What this task involves:
Working from the records below, repeat exactly the lines starting at the line that contains "Given: Open the WhatsApp chat bubble" and ending at the line that contains "Collapse the Attribute Layers tree group", inclusive.

[Dataset entries]
§ §
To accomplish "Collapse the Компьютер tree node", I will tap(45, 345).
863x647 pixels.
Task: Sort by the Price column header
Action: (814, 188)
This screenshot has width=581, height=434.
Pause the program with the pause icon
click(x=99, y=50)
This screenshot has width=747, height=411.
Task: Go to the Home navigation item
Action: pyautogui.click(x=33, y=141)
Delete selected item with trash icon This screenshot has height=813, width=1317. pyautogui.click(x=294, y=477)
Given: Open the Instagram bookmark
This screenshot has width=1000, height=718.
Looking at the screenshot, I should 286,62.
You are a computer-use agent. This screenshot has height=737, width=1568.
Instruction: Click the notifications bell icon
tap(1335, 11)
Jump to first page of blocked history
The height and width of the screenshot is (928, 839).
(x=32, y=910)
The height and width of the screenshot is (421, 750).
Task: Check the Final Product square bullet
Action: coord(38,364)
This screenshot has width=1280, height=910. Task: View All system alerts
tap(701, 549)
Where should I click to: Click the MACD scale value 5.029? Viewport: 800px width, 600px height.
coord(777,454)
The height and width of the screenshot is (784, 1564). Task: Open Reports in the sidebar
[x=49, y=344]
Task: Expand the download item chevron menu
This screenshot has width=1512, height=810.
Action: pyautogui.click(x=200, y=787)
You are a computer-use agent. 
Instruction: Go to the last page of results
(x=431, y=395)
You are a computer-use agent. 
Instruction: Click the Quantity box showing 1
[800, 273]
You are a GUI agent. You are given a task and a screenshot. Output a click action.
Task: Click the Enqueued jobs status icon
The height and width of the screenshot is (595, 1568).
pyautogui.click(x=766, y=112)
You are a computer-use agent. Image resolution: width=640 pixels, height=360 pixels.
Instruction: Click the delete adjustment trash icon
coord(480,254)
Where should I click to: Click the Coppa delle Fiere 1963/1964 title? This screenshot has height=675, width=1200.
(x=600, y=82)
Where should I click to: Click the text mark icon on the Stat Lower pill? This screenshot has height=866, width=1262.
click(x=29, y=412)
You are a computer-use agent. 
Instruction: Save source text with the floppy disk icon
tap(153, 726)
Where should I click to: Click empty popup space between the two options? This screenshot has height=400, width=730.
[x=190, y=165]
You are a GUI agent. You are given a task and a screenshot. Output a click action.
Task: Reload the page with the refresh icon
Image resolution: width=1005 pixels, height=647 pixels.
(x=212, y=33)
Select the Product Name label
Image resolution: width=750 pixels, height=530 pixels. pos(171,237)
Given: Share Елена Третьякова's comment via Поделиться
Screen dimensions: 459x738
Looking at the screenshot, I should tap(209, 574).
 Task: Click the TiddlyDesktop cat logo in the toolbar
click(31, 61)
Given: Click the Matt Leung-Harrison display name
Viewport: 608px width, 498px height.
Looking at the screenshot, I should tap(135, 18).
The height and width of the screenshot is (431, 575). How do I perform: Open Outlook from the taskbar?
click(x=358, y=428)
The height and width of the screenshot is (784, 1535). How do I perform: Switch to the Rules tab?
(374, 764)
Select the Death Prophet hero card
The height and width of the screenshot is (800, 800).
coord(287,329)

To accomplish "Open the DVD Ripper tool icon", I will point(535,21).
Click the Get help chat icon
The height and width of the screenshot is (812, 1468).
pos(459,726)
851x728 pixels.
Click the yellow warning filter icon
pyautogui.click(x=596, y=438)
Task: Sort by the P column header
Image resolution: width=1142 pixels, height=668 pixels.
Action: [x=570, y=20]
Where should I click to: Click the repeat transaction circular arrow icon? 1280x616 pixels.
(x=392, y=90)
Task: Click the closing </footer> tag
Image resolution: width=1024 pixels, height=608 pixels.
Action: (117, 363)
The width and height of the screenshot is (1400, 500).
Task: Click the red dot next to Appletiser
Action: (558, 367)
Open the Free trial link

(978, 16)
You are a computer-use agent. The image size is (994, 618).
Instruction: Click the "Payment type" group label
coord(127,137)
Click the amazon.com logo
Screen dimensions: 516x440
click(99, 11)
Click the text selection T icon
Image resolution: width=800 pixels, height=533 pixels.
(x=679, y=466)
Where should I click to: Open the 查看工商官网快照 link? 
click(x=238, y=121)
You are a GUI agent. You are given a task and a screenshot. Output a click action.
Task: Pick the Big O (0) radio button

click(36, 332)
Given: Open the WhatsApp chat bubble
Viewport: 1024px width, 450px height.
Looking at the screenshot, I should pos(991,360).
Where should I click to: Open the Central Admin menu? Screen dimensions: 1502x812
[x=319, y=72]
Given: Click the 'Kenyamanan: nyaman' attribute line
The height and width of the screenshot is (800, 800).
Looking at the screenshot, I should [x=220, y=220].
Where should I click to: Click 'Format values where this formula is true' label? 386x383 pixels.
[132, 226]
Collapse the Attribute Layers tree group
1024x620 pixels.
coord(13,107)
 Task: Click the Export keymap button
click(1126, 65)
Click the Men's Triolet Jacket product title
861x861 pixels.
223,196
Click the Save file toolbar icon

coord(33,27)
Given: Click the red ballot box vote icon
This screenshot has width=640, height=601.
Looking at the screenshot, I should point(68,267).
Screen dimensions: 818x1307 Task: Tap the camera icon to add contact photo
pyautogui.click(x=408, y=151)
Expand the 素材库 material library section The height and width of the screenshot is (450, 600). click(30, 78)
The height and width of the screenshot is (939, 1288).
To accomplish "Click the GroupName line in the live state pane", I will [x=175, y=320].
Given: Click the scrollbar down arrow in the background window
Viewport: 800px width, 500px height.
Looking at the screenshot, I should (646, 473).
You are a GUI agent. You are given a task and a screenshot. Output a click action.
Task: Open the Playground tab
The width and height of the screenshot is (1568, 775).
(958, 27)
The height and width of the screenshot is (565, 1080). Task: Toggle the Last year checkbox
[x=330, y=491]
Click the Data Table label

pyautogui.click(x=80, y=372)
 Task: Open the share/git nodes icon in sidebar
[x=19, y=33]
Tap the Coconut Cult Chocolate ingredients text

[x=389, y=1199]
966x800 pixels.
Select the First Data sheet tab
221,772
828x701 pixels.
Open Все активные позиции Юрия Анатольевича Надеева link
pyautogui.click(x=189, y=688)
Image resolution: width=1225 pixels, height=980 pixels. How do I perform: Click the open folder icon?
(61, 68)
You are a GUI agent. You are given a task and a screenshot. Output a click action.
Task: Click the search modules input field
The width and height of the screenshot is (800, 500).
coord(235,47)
§ §
Final answer:
Given: Open the WhatsApp chat bubble
Viewport: 1024px width, 450px height.
Looking at the screenshot, I should pos(991,360).
Where should I click to: Open the Central Admin menu? Screen dimensions: 1502x812
[x=319, y=72]
Given: Click the 'Kenyamanan: nyaman' attribute line
The height and width of the screenshot is (800, 800).
Looking at the screenshot, I should [x=220, y=220].
Where should I click to: Click 'Format values where this formula is true' label? 386x383 pixels.
[132, 226]
Collapse the Attribute Layers tree group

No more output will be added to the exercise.